Make your own small electric motor with a loop of wire, a magnet, a AA dry cell, and a few odds and ends. It works the same way as large motors, though don’t count on powering a Tesla this way.
Make an electric motor with a simple magnet and a loop of wire getting current through it from a common household “battery” (really called a cell, a dry cell): The essence of an electric motor is having magnetic fields repeatedly attract and repel each other. In this simple motor there is a fixed, strong, rare-earth magnet at the base, and a magnet field produced in a rotating part or rotor by the flow of a direct current. That current makes the rotor into a modest electromagnet.
The rotor is a coil of wire with two free ends that have been stripped to bare metal (use a knife or side-cutters carefully) so that the ends make electrical contact in a manner seen below. Key thing: Lay the coil flat and insulate one side of the bare wire by rubbing a good marker on it. This makes sure that the current gets interrupted on part of the cycle and keeps the rotor going in one direction.

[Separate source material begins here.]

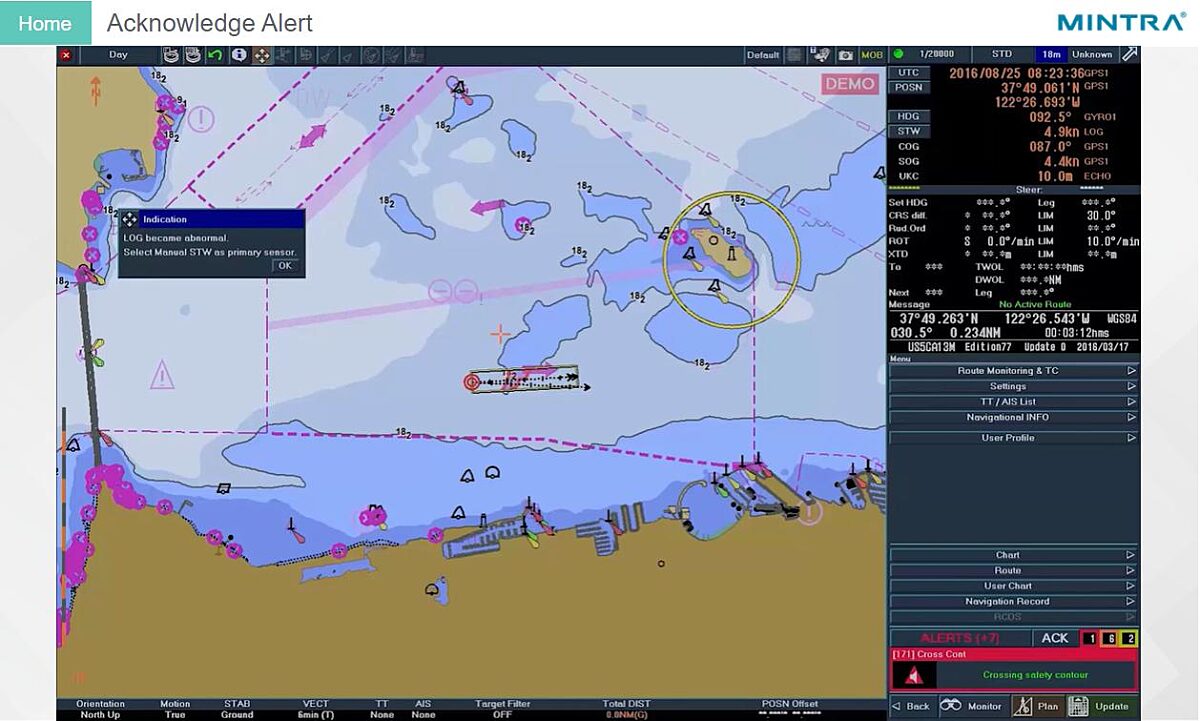Activate the MOB man overboard button
Screen dimensions: 1200x721
tap(872, 55)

Use a simple AA dry cell as the current source. Take two bare-metal paper clips (that it, not plastic-coated) and straighten out a length on each to make a vertical support for the rotor, as below. Affix the paper clips to the battery, one on each end, so that they stand vertically. Stiff duct tape should work. Brace the AA cell against rolling, such as with lumps of clay:
Now put a strong rare-earth magnet on top of the AA cell. Slide the rotor into position between the paper clip ends, and bend one or both ends to keep the rotor from slipping out. The rotor should start spinning vigorously, perhaps needing an initial spin by hand!
Hints: Make the rotor with wire that’s stiff but not too heavy. Use only solid wire, not stranded wire, which goes limp.

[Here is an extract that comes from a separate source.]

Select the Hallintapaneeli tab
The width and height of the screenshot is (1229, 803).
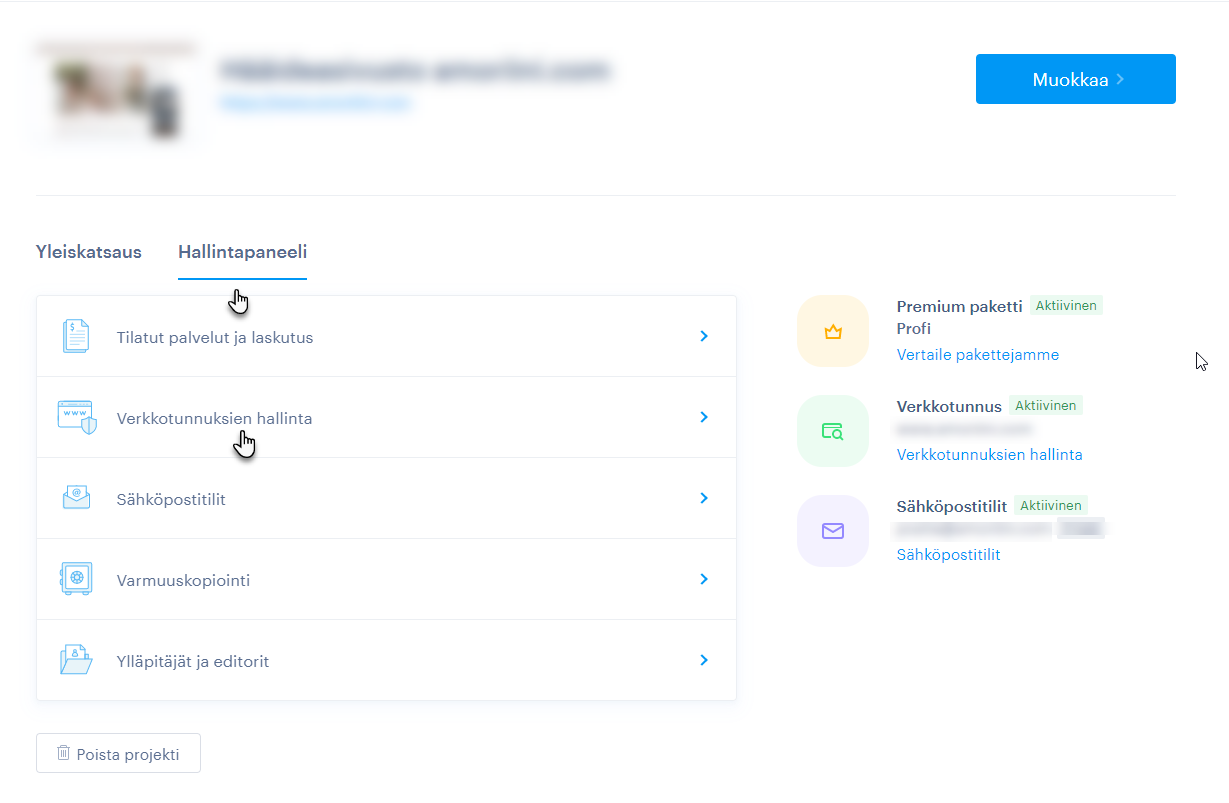[242, 252]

How it works: As the rotor rotates over the magnet, it is at times attracted to the magnet and at times repelled. The diagram below shows eight phases of a complete rotation as we look down the axis of the rotor. At point A there’s a repulsion of the rotor as an electromagnet but no torque or twisting action. The rotor will keep moving, however, if it has been rotating; it has momentum (angular momentum). At point B the rotor and the fixed magnet repel each other, forcing the rotor to rotate faster. At point C the effect is neutral but the rotor has angular momentum to keep rotating. At point D the fixed magnet “sees” the opposite pole of the rotor and attracts it, helping to pull the rotor around further. At later points F, G, H we want the current off so that the rotor is not pulled the opposite way to bring it ultimately to a standstill. To do this we have put the insulating marker coating on one side (say, up to one half) of the circumference of the bare wire end.
Here’s how the motor is assembled. The images below are numbered; the numbers and the text only show when you click an image to see it full size (a quirk of WordPress)
You can go further with this demo, making it more of an experiment. You can find the magnetic polarity (north and south directionality) of both the fixed magnet and the rotor. Use a simple compass to see which end of the compass needle moves toward the rotor (energized but held from rotating) or the fixed magnet. The rotor’s polarity depends on the direction of the current (you can swap it end for end to change the direction of rotation). Its polarity also depends on which way you wrapped the rotor, clockwise of counterclockwise as viewed from the end; you can even predict the polarity from the “right-hand rule” relating current and the magnetic field (look this up). The direction should depend on the polarity of the fixed magnet, too; flip it over and watch again.